Burke explained the time-spanning nature of government as a partnership meant to endure. “As the ends of such a partnership cannot be obtained in many generations, it becomes a partnership not only between those who are living, but between those who are living, those who are dead, and those who are to be born.” Environmentalists and deficit hawks alike frame their argument in terms of our obligation to future generations. Madison and Burke remind us that the past generations have a say, too.

The influence of Locke on Madison’s thinking is more direct. The entire Founding generation was inspired by Locke’s thoughts on government, but Madison’s idea of improvements changing the nature of the earth comes from Locke’s views on property. Locke held that private property was essential to the preservation of mankind’s natural rights. But how does land come to belong to any one person? Through improvement. Locke writes in his Second Treatise of Government that one who, “in obedience to this command of God, subdued, tilled and sowed any part of [the earth] thereby annexed to it something that was his property, which another had no title to, nor could without injury take from him.”

Locke’s thoughts on land can be analogized to Madison’s thoughts on law, and the line of reasoning would have been familiar to Jefferson. Improvements to land take it from nature’s commons into private hands. Likewise, improvements to government make constitutions, if not timeless, then certainly more than passing fancies. Property and governments do not disappear with the generation that improved them. They remain, and enrich future generations. With the enrichment from our predecessors’ efforts comes a debt that binds us to the nature of the improvement.

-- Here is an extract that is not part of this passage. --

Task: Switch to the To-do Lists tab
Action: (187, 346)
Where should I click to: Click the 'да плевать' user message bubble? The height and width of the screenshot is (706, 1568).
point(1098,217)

The synthesis of Locke’s ideas on liberty and property with the Burkean theme of continuity among the generations makes Madison’s proto-originalism a natural fit with the theories of modern-day conservatism, showing the obvious benefit of a constitution that abides from one generation to the next. Conservatives know that originalism is the most honest method of interpretation; with this book, they can learn why. Reading the words to mean what they say makes sense, and is also good for the republic.

Even if people agree to that point, they may not be unanimous in agreeing to what for originalists follows naturally: that we should give the words of the Constitution the meaning they were commonly understood to have when enacted. Again, the question is nonsensical to the average person. Of course things should be understood to have their ordinary meanings. If not, communication would be impossible.

“The content of all communication is fixed at the point of its utterance,” Wurman writes, and it is hard to argue with the conclusion. Words change over time, but to give an old word its new meaning, especially when we know better, is to amend the text, not interpret it. Wurman gives the example of the word “deer”: in Middle English, it meant simply “an animal,” while today it refers to a few select species. Likewise, a hundred years ago, a “computer” was a person who performed mathematical functions; today it is universally understood to be a machine. No one who read those words in an old text would insist on the modern meaning.

In this, a constitution is no different from any other writing. Wurman explores various reasons why that is so, but the most convincing is that the Constitution, like all laws, should be read as what it meant when passed, because that was the instant that it received the people’s mandate. Whether through conventions or legislatures, the people consented to every word of the Constitution. The writing is the evidence of the people’s will, expressed through their representatives. Any other meaning lacks that mandate.

Wurman’s work explores these philosophical themes while remaining readable and informative. While many discussions of legal and political theory jump in at midstream to an ongoing conversation among scholars, here the author does the newcomer a service, summarizing all that has come before in the long-running conversation on originalism. To any would-be originalist who feels bewildered by the questions of constitutional legitimacy and interpretation, Wurman provides an indispensable guide.